They traveled unsupervised, supporting one another along the way.



They traveled unsupervised, supporting one another along the way.
HOUSTON (AP) -- They're out there.
The shooters, the choppers, the looters, the lines, the foul water and the bodies. Especially the bodies.
"But we're in here," says Victor Fruge.
Others -- hundreds of thousands of them -- had also escaped from New Orleans. But few could match the extraordinary, even miraculous odyssey of Fruge and his comrades -- 16 mentally ill men and recovering addicts, cast out of their group home, Abstract House, by the storm.
For a week, the men stuck together through Hurricane Katrina and its rising waters, following a survival instinct like a candle in the dark and gamely caring for each other as they traveled unsupervised for nearly 500 miles.
They arrived at dawn in Houston, a sprawling and unfamiliar city.
Along the way they ate and slept in at least four different shelters and caught rides on four different means of transport, always clutching the psychotropic medications that keep their imaginary devils at arm's length while the real world around them sunk into a deeper hell.
Sticking together
"You don't see that a lot in this business," says Dr. Sara Allison, a psychiatrist who treated the men during their first night in the Astrodome and has been checking on them daily since then.
"But there were a lot of things in this [emergency] that you don't see a lot of."
Hollywood screenwriters might be tempted to pitch this remarkable journey as "One Flew Over the Cuckoo's Nest" meets "Planes, Trains and Automobiles." B
ut these guys don't quite fit the stereotype.

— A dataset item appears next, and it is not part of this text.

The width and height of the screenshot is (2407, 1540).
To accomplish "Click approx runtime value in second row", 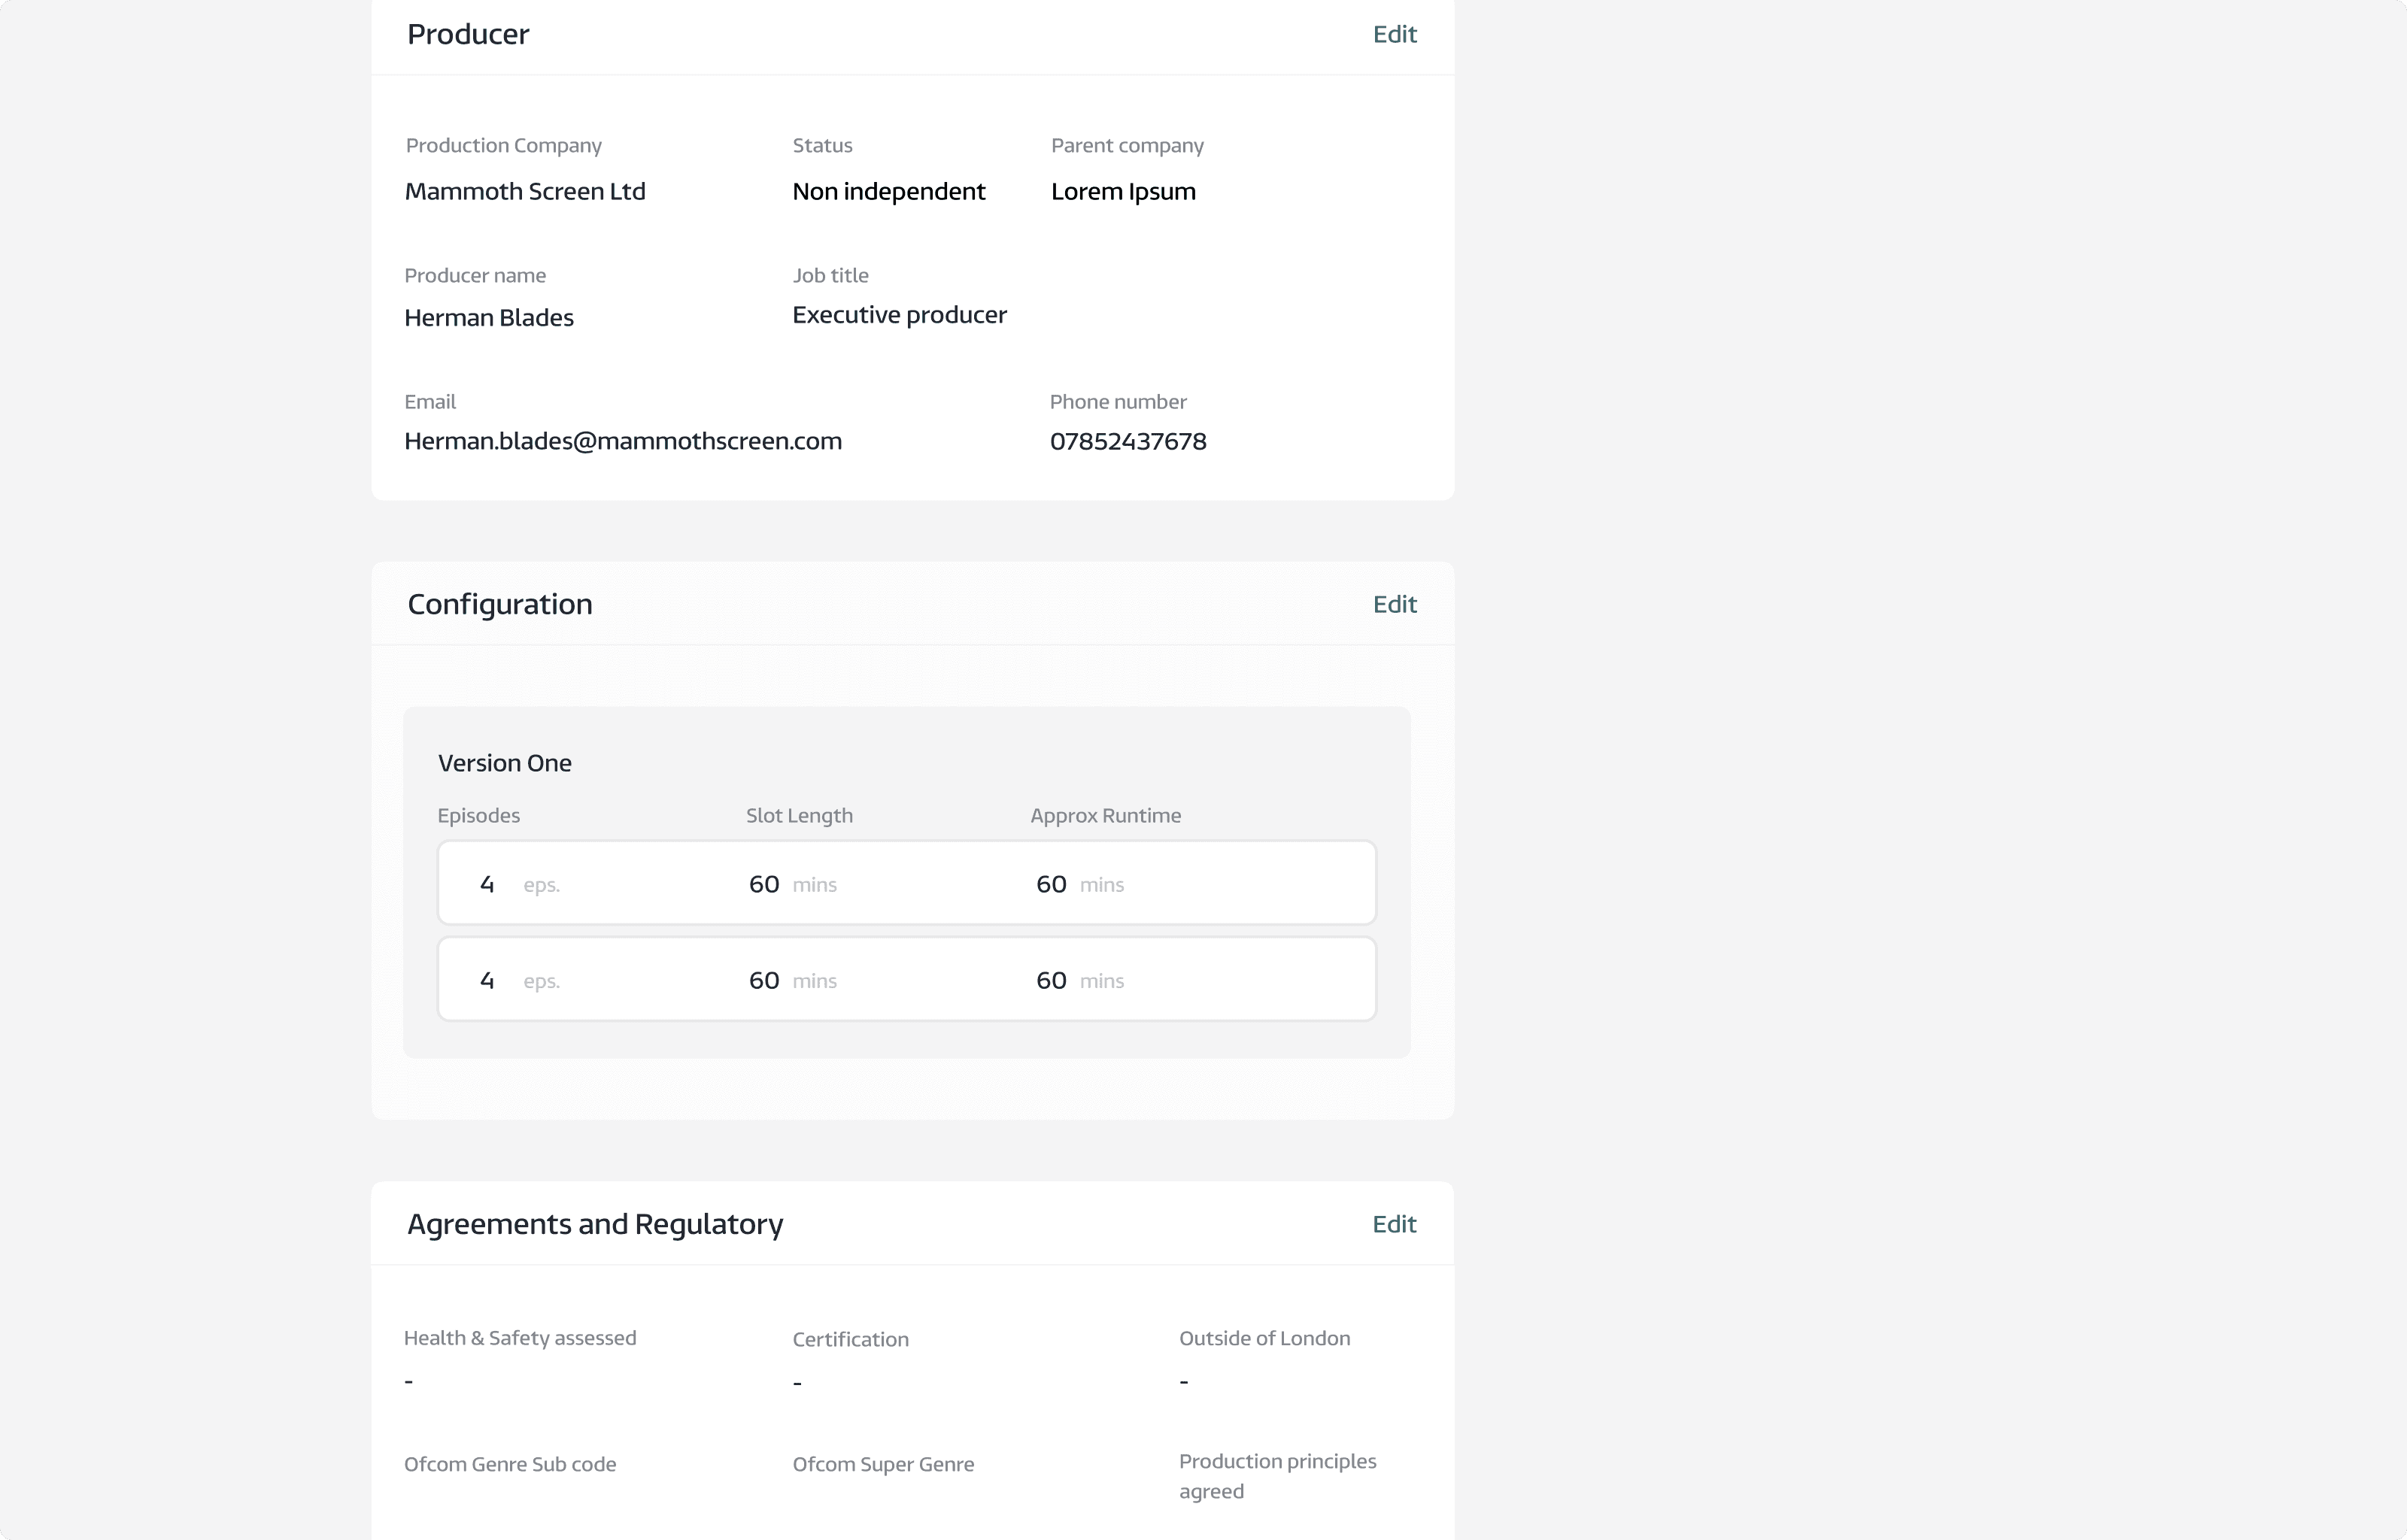I will tap(1050, 980).
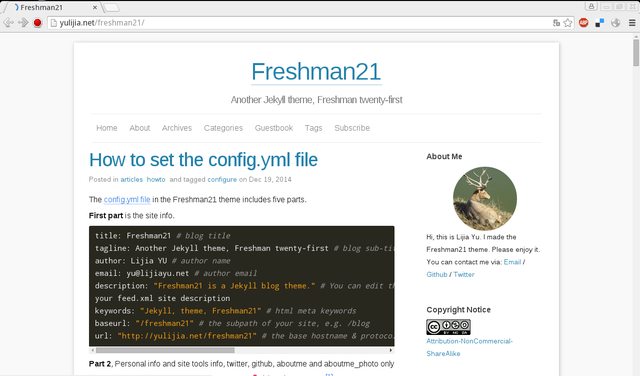Click the deer profile photo
Screen dimensions: 640x376
[484, 198]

They are not inmates. Though they might be delusional, largely toothless and at times hilarious, they are not really rebellious.
Wearing scraps of donated clothing, the men range in age from 30 to 70. Several are quiet -- Leonard, for one, didn't speak for 12 days after the storm.
For these men who are schizophrenic, bipolar, severely depressed, obsessive-compulsive and shellshocked from war -- often simultaneously -- Hurricane Katrina and its agonizing aftermath have forced them to function as a family, perhaps for the first time in their lives.
"We look out for each other," said Raymond Jean Pierre, who everybody agrees is the oldest.
"We stick together," said Patrick Pitchford, whose tattoos crawl down both arms like psychedelic shirt sleeves.
"If one person had to go to the bathroom, we all go'd to the bathroom."
For now, the men are living in a group home here. If it's not the Ritz, it's warm, clean and safe.
They kill time in a haze of prescriptions and tobacco smoke. In important ways, Katrina has changed everything for the 16 men from Abstract House.
The journey
Their odyssey began with the rest of New Orleans' poor. On Sunday morning, the Abstract House caretakers hustled a total of 16 residents -- and Mike Campos, a former resident who was visiting for the weekend -- into vans headed for the Superdome, about a mile away.
Abstract's director, Barrie Byrnes, explains she was following instructions from city officials.
Stress and disruption are as threatening to the mentally ill as the winds that peeled the Superdome's roof like an orange. Once inside, they barricaded themselves behind privacy curtains and packing crates.
Victor doled out the next round of medications.
Haldol, Seroquel, Depakote, Zoloft, Cogentin, Xanax, Paxil, Cibalith. And about a dozen more.
"I'm in charge of the medications because of my street knowledge," he explained. "That, and my mother was trained to be a nurse. Some of these guys need their pills four times a day."
On Thursday, they edged their way outside. A National Guard truck chugged them through the filthy floodwaters and onto the cloverleaf where Interstate 10 meets the Causeway.
They finally were loaded on a bus, and after being turned away at Fort Polk, a large Army base in western Louisiana, the bus pulled up to the Astrodome at dawn Friday. They circled their cots again, then looked for help.
Three of the men -- Bruce, Richard and James -- were hospitalized. On Sunday, psychiatrist Allison relocated the rest to the Liberty Island group home. It operates in a converted hotel.
What's next?
In New Orleans, the men paid their Abstract House caretakers $400 a month. Liberty Island will cost at least $600 a month, in part because it is a more structured environment. It's unclear whether FEMA or another government agency will subsidize their stay.
What's next for the Abstract 16? Some say they may look for a bottle. Others have been known to smoke a rock of crack cocaine.
"They made it," said psychiatrist George Santos.
"They managed the situation without overreacting. It's not reasonable to expect them to be symptom-free now."
Will they return to languid, delicious, sexy New Orleans, where life on a good day feels like you're high?
Will they even stay together? The idea that Hurricane Katrina could break up this misfit family long after the winds died and the floodwaters recede ignites fear in the men's eyes.
Liberty Island's door is open. Nobody could stop them.
Victor: "How long we been gone?"
Mike: "Seems like a month."
Ray: "If somebody can't take their own medications, you can't let them go."
Patrick: "I got family in Texas. They know I'm alive. That's good enough."